◆ **DOCUMENT SECTION**
━━━━━━━━━━━━━━━━━━━━

Abstract (2015-2018)

When we perform multiple tasks in parallel, we often face a dilemma. On the one hand, we have to be persistent and concentrate on specific aspects in order to complete a single task. On the other hand, we have to be flexible and switch between different tasks to maintain an adequate overall performance. These seemingly opposing demands on action coordination require control. The need for control is often triggered by critical events like conflict between incompatible responses or errors. Previous work has shown that the detection of conflict optimizes attentional processes and increases stability – we get better at the actual task and solve conflict. However, other studies have shown that the detection of conflict triggers a process of task-disengagement and increases flexibility – we switch to an alternative task and avoid conflict.

While theoretical work has stressed the importance of both strategies for successful multitasking, most research investigated only one or the other. The goal of this project is integrate these two lines of research and to investigate how opposing control demands are coordinated in multitasking. As a working hypothesis, we suggest that conflict detection has different consequences for self-organized (endogenous control) and external-organized (exogenous control) multitasking. More specifically, we hypothesized that self-organization of task order in multitasking allows a generalization of control parameter across tasks and across level of control (task selection and task performance). For decision making, this implies flexible disengagement from conflict-associated tasks. For task performance this implies stable focusing of attention and resolving of conflict. If these prediction can be confirmed, it would provide a new perspective on task switches in multitasking: While task switching is currently viewed as a cost for multitasking, our research would suggest that task switching can be understood as a means to optimize overall performance in multitasking.

━━━━━━━━━━━━━━━━━━━━

◆ **EXERCISE SET**
1. In the multitasking abstract, take the part that opens with the words containing "Abstract (2015-2018)" and closes with "and avoid conflict.", and write it out again with "dilemma" substituted by "quandary".
2. Proceed with the multitasking abstract, picking up after its last sentence.

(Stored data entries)
━━━━━━━━━━━━━━━━━━━━

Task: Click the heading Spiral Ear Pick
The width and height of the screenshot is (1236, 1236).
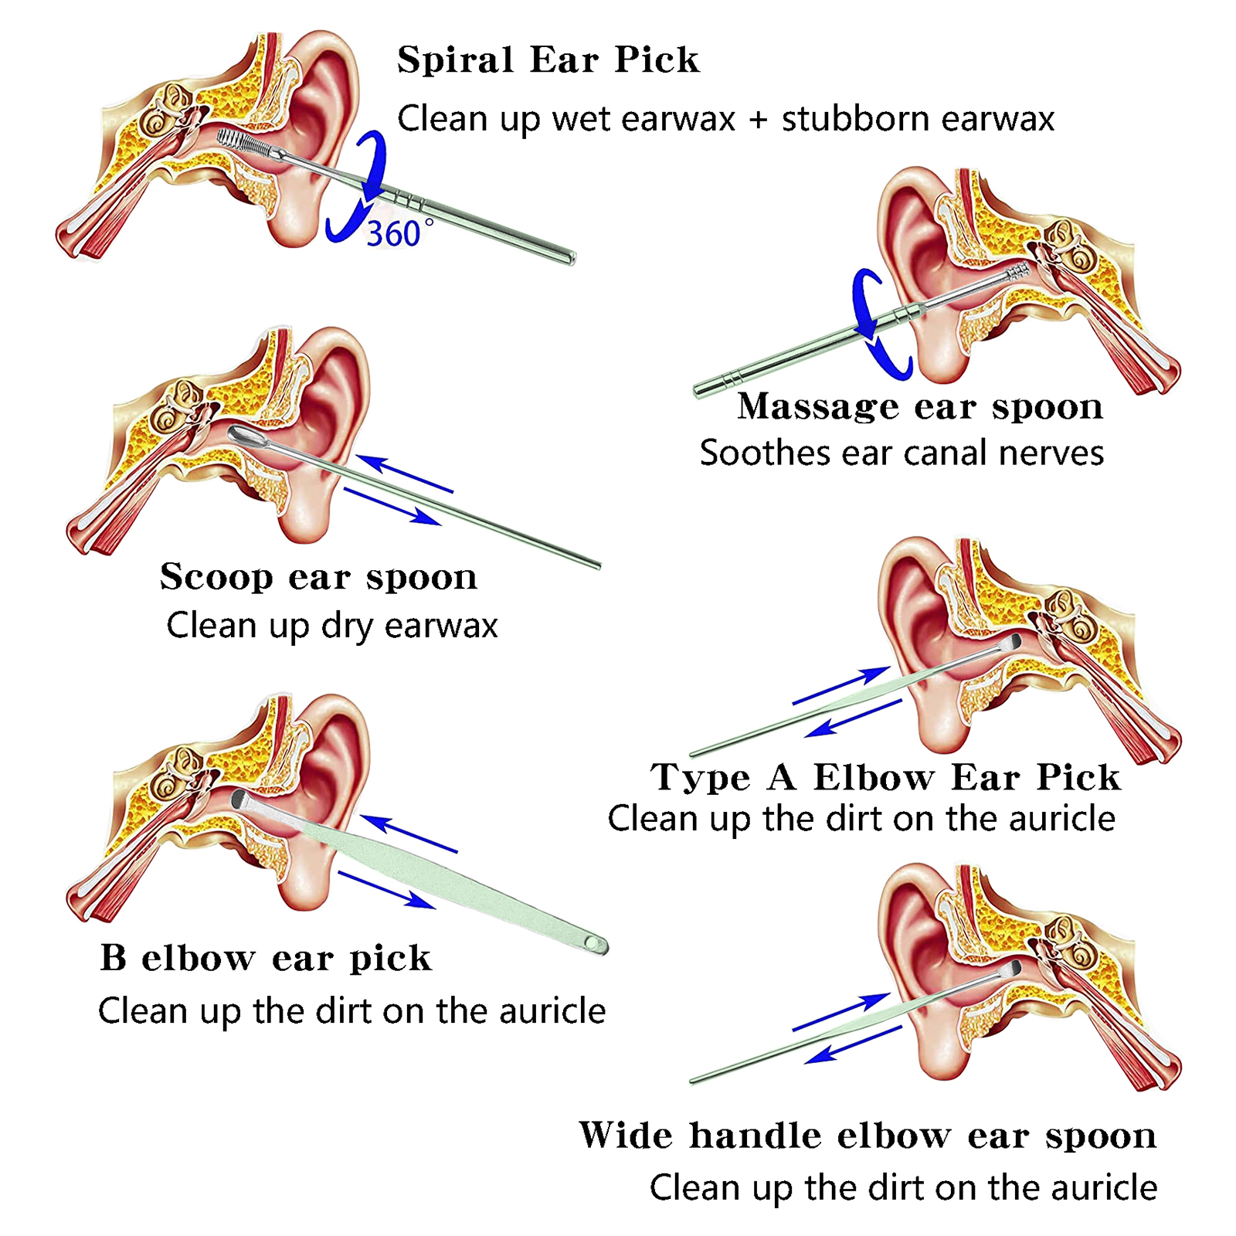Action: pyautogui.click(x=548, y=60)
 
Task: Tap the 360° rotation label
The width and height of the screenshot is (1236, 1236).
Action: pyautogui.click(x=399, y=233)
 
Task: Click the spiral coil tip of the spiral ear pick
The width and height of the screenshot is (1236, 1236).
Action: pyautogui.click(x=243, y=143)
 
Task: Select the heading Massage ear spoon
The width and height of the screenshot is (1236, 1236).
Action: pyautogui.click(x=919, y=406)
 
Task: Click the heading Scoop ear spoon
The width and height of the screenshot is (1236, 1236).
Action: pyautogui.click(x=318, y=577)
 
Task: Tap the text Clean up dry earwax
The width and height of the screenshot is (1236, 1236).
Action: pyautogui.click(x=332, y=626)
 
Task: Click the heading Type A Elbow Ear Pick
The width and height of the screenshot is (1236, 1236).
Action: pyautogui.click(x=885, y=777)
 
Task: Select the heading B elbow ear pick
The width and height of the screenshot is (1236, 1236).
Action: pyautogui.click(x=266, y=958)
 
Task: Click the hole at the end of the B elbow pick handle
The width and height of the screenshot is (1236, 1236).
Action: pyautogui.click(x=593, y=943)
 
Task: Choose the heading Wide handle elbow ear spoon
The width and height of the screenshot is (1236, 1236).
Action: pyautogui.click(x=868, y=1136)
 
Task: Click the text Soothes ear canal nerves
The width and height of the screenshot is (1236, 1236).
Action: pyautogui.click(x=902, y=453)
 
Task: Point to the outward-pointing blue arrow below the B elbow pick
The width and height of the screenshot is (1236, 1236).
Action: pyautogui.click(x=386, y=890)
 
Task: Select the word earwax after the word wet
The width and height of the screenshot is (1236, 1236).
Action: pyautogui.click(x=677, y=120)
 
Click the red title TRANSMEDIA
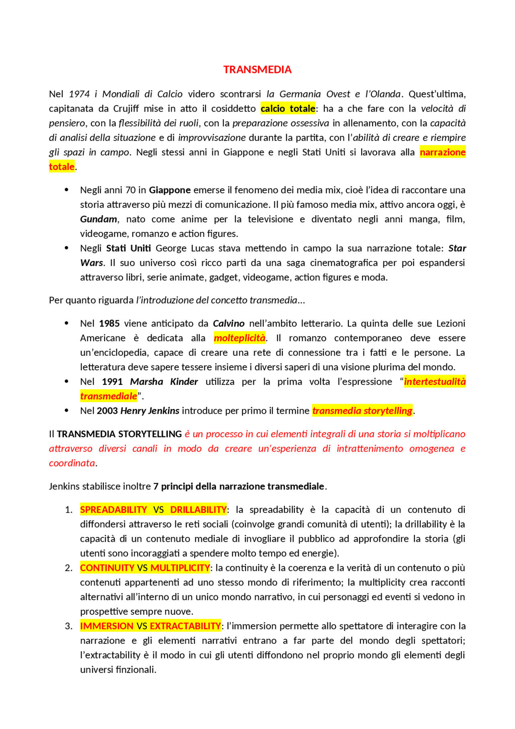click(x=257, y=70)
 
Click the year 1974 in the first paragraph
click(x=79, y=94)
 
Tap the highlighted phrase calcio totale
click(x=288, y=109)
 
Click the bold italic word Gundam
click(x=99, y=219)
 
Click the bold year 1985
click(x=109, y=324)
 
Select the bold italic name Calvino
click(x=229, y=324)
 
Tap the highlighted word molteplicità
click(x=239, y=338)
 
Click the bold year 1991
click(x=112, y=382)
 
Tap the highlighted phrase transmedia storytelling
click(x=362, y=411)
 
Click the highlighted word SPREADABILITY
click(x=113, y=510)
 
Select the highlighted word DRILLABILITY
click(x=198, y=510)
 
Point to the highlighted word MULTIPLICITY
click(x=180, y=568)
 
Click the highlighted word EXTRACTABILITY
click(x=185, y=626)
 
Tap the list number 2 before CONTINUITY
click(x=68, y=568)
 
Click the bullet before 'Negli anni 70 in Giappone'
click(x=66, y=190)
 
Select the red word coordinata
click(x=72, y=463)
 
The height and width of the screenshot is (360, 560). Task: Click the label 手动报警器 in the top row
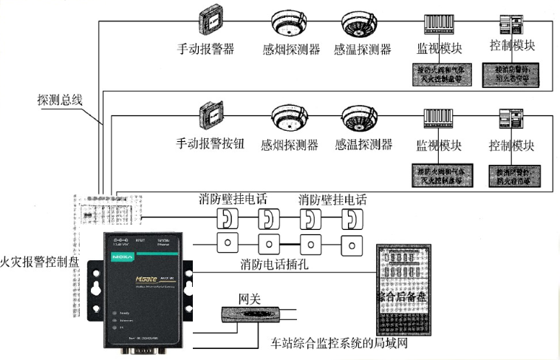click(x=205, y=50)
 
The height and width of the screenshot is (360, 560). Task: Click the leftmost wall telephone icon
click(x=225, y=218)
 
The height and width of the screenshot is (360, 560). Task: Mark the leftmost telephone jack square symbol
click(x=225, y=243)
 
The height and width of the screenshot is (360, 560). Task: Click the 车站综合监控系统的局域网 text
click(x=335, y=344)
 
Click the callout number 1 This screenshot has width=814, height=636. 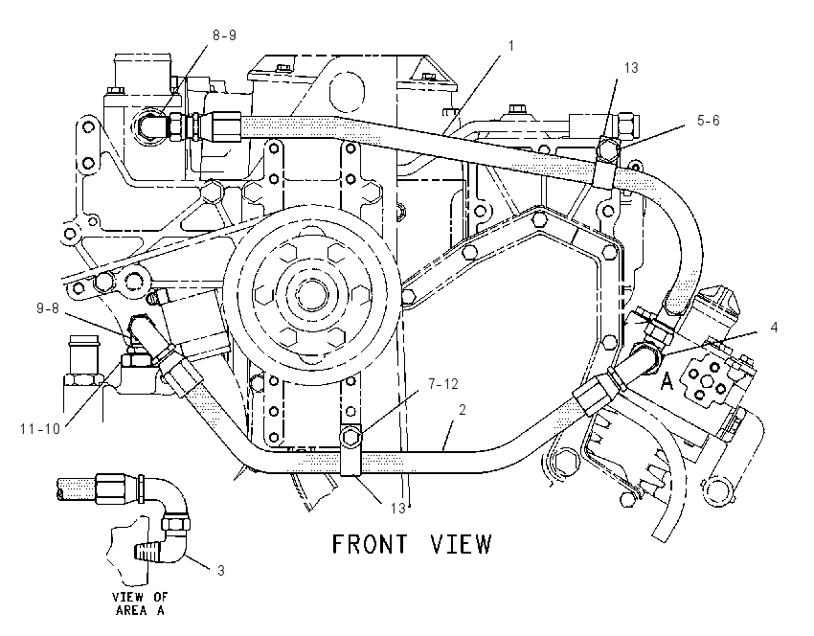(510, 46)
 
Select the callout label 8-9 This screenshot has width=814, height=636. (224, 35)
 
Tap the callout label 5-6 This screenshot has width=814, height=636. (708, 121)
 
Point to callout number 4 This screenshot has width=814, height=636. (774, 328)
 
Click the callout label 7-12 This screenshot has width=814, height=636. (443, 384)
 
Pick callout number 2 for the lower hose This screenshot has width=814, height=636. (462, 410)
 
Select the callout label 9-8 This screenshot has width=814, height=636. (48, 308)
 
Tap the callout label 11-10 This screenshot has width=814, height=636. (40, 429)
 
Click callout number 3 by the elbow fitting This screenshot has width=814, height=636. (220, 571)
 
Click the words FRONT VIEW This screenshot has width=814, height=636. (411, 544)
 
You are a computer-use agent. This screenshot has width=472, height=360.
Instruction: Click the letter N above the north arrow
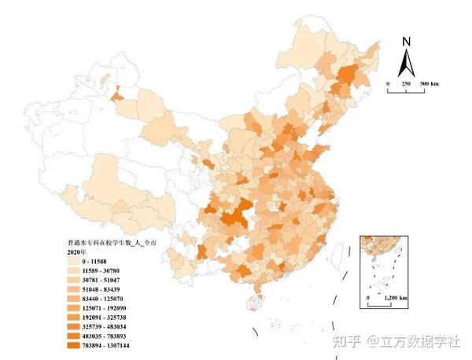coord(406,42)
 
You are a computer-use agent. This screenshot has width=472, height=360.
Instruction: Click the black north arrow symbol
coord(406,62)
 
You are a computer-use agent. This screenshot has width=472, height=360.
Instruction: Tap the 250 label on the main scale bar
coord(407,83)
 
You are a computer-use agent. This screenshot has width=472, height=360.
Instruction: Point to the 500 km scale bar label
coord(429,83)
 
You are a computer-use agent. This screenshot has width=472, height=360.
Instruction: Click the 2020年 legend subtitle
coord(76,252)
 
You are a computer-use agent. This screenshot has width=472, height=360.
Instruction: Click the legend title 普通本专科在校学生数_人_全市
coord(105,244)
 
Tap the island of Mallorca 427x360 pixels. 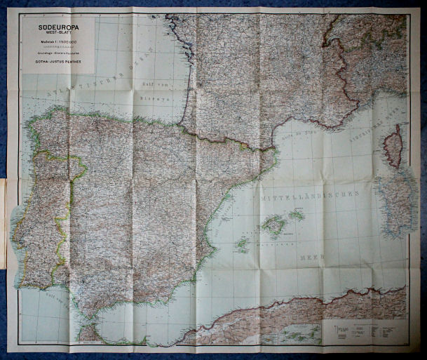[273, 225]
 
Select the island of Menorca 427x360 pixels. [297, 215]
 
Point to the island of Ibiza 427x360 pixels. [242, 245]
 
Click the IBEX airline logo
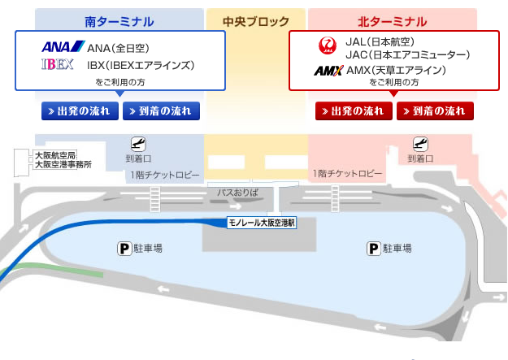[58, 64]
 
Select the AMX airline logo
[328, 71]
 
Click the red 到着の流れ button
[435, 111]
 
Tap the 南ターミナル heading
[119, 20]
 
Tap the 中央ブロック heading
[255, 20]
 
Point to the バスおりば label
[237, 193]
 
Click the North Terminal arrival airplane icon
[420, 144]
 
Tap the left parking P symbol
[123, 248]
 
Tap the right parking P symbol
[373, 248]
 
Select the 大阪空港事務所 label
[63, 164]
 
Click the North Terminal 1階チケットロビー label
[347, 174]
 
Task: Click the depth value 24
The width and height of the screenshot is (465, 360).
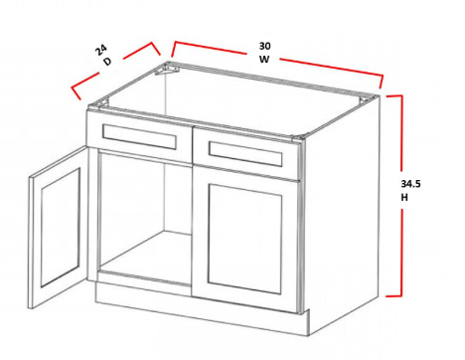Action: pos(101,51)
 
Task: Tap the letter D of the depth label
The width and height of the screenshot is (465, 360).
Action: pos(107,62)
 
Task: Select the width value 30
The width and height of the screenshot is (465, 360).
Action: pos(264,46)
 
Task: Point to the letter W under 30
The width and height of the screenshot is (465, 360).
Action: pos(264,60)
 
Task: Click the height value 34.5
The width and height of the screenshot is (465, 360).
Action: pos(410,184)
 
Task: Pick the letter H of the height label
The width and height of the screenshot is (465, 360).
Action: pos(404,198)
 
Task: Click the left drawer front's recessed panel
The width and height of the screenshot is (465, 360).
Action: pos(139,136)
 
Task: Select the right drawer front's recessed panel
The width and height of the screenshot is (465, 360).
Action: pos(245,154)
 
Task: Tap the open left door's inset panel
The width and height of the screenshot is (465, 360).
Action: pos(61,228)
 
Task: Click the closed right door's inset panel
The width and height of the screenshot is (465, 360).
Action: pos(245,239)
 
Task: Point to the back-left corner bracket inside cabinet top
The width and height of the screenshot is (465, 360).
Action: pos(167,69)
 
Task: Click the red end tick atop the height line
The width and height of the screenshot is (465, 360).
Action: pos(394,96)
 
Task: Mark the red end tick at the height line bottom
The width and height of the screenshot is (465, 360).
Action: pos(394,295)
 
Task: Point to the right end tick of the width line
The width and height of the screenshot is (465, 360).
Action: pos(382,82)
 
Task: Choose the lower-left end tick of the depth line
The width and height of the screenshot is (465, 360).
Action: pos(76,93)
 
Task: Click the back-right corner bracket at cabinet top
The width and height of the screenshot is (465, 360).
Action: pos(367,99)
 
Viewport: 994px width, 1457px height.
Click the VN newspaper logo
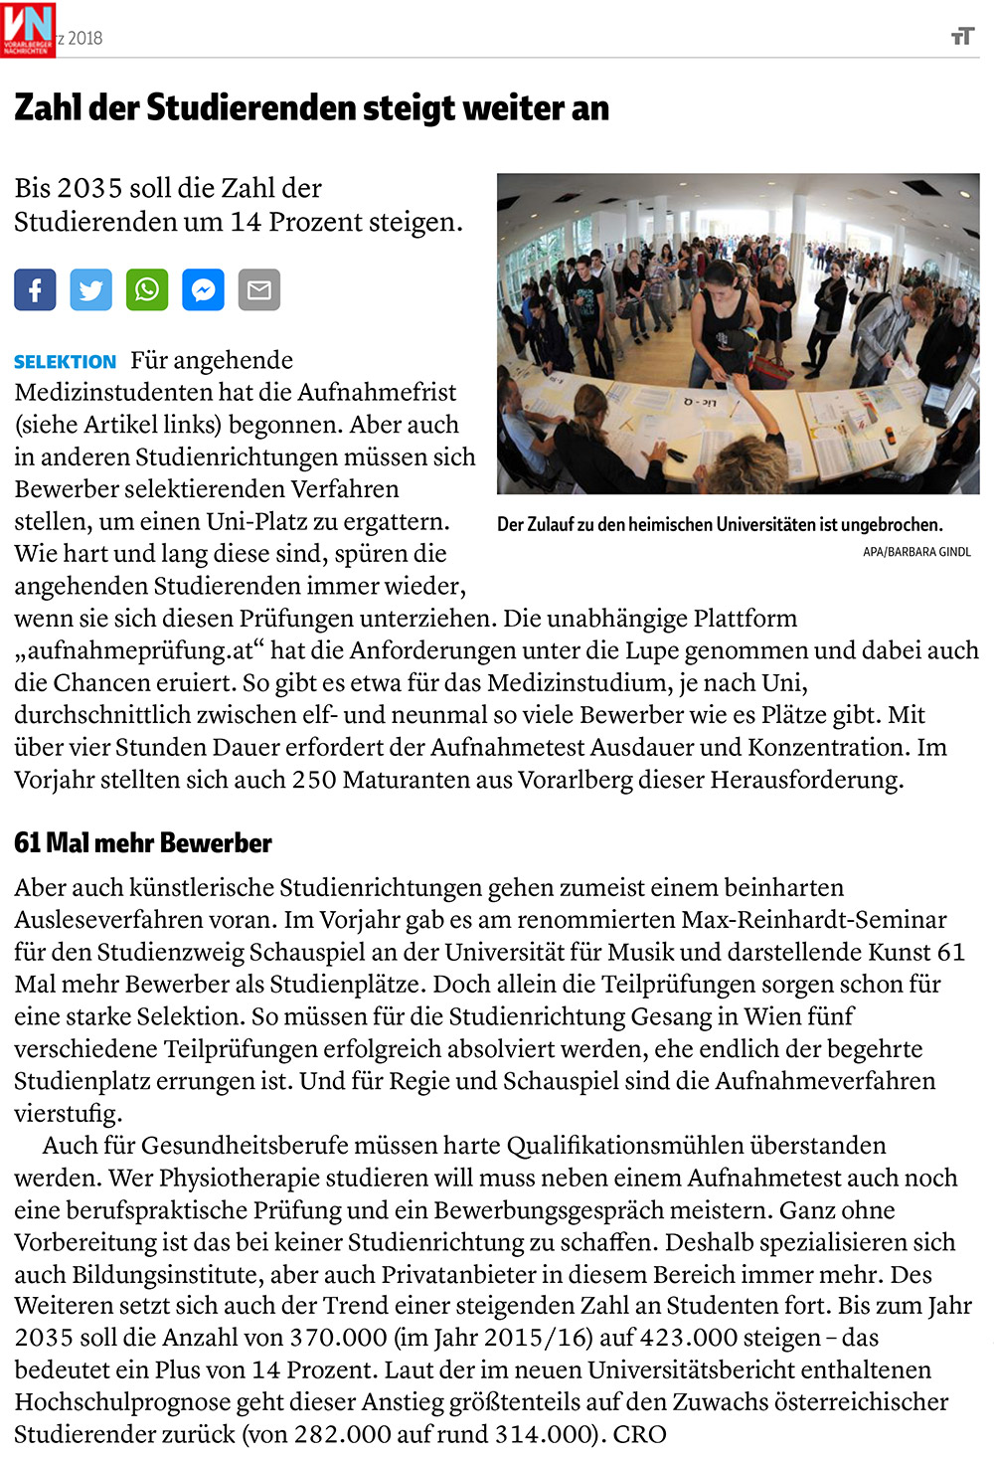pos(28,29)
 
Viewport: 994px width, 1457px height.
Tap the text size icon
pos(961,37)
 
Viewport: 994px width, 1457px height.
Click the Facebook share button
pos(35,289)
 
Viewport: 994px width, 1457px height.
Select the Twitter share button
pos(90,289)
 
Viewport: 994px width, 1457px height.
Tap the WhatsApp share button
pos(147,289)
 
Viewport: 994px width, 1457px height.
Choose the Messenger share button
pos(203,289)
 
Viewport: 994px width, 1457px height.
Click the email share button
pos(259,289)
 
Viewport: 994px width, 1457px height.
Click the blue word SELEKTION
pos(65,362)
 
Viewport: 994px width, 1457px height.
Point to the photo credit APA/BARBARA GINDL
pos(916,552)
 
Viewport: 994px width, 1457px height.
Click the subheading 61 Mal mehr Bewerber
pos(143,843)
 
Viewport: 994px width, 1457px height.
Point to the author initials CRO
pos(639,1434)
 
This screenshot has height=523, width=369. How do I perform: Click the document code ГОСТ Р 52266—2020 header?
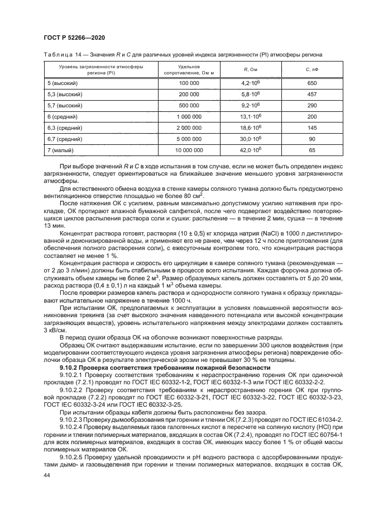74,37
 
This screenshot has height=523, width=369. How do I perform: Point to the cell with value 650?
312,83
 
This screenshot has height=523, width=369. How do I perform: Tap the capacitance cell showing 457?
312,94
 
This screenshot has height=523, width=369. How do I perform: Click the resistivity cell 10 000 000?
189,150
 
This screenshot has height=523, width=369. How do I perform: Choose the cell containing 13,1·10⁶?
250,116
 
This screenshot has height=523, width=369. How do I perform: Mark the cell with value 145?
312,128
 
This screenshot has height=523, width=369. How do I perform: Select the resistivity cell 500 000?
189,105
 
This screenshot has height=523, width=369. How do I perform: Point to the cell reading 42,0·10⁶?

━━━━━━━━━━━━━━━━━━━━

◆ **ANSWERS FOR EACH ITEM**
1.
Abstract (2015-2018)

When we perform multiple tasks in parallel, we often face a quandary. On the one hand, we have to be persistent and concentrate on specific aspects in order to complete a single task. On the other hand, we have to be flexible and switch between different tasks to maintain an adequate overall performance. These seemingly opposing demands on action coordination require control. The need for control is often triggered by critical events like conflict between incompatible responses or errors. Previous work has shown that the detection of conflict optimizes attentional processes and increases stability – we get better at the actual task and solve conflict. However, other studies have shown that the detection of conflict triggers a process of task-disengagement and increases flexibility – we switch to an alternative task and avoid conflict.

2.
To test these predictions, we will investigate whether and how endogenous task choices facilitates domain general control in task performance. Furthermore, we will address the underlying mechanisms of conflict avoidance and probe how task performance influences decision making in multitasking. And finally, we will investigate the role of affect as a signal for control in multitasking.

 

Project Output

Dignath, D., Janczyk, M., & Eder, A. B. (2017). Phasic valence and arousal do not influence post-conflict adjustments in the Simon task. Acta Psychologica, 174, 31-39. doi: http://10.1016/j.actpsy.2017.01.004.

Künzell, S., Bröker, L., Dignath, D., Ewolds, H., Raab, M., & Thomaschke, R. (in press). What is a task? An ideomotor perspective. Psychological Research.

Mittelstädt, V., Dignath, D., Schmidt-Ott, M., & Kiesel, A. (in press). Exploring the Repetition Bias in Voluntary Task Switching. Psychological Research.